• [The task]:
Where the records below have a line with "Viewport", that line is to be copied.

• [Data for the task]:
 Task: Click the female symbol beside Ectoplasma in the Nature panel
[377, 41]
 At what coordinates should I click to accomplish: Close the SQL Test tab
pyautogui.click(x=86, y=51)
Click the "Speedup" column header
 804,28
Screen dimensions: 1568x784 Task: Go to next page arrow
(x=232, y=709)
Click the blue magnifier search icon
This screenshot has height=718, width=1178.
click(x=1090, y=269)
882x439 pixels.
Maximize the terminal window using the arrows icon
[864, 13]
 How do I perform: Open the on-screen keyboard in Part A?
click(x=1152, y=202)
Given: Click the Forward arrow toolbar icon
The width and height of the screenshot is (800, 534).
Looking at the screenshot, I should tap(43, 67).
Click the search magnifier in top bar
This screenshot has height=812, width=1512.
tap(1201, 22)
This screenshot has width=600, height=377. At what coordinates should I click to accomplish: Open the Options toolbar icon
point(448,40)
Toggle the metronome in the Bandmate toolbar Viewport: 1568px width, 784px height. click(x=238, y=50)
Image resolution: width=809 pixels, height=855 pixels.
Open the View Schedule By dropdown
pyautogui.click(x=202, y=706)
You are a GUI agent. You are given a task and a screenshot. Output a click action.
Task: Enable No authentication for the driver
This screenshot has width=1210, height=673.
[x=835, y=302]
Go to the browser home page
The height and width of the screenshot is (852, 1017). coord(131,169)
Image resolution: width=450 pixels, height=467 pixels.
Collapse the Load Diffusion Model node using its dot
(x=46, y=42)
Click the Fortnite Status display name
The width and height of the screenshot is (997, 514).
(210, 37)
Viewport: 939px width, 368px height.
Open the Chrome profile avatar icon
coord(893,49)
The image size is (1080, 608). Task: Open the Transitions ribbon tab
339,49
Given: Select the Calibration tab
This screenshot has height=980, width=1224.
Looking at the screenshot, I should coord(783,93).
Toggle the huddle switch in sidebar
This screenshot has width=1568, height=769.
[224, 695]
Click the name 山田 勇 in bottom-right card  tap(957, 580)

• [Task result]:
Toggle the metronome in the Bandmate toolbar Viewport: 1568px width, 784px height. click(x=238, y=50)
Viewport: 939px width, 368px height.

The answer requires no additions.